Apparently fitted by Nature only for the pursuits of the study, he found his rare moments of real happiness when riding down a stag or a boar in the forests of Windsor or the woods of Flanders, or, sword in hand, leading his men wherever the battle was hottest or the danger the greatest. A creature of contradictions, in short, determined to make himself that which Nature had seemingly not made him, and to do that which he appeared least fitted to do.

No one possessing an intelligent grasp of the deplorable state of affairs which obtained in England, and the threatening aspect of matters on the Continent during the last decade but one of the seventeenth century, would have guessed for a moment that this “asthmatic skeleton,” as Macaulay somewhat roughly describes his hero, was the man to turn England’s weakness into strength, and even in defeat to grapple successfully with the colossal Power which was threatening the liberties of Europe.

In England the weakness and baseness of the two last Stuart kings had more than undone the work of the great Oliver. He had, as has been shown, made England one of the first Powers in the world, strong at home and respected and even courted abroad. Charles II. had sold his country, or at any rate his own independence and what should have been his royal honour, to France. He had, in fact, exhibited to the world the disgraceful spectacle of an English king who was the pensioner of a foreign monarch.

The for-ever infamous Treaty of Dover had brought the prestige of England to its lowest ebb. For the first time in nearly seven hundred years the Isle Inviolate had been seriously threatened with invasion, and London, for the first time since it had been a city, had heard the sound of hostile guns. Now this of itself, taking the whole history of these islands into consideration, is a fact of absolutely unparalleled infamy, and yet if such infamy could have been equalled, the brother and successor of Charles II. would have done so. Indeed, from one point of view it may be said that he excelled it.

The guns of William’s countrymen were heard in the Thames because Charles II., having his brother James for Lord High Admiral, had so scandalously wasted the funds which should have been devoted to the maintenance of the Navy that no adequate defence was really possible; but it was left for James II., the last and most contemptible, if not in all respects the worst king of the royal and miserable House of Stuart, to be the only British monarch who ever brought a foreign army on to British soil for the purpose of coercing by force the will of the British people.

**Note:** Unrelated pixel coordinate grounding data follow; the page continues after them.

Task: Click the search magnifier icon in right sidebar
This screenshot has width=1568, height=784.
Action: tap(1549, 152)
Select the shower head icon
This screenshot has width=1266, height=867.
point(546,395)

More than this, too, it must be remembered that these foreign troops were Frenchmen supported by renegade English, Irish, or Scotsmen who had deliberately deserted their own country to serve under the standard of a man who was to the seventeenth century what Phillip II. of Spain had been to the sixteenth.

So low, then, had Britain sunk in the scale of nations when William of Orange made his entry upon the stage of British history. The fact which made his entry possible is hardly of the sort that would commend itself to people of a romantic turn of mind, although few romances have been really more romantic than his own life-story.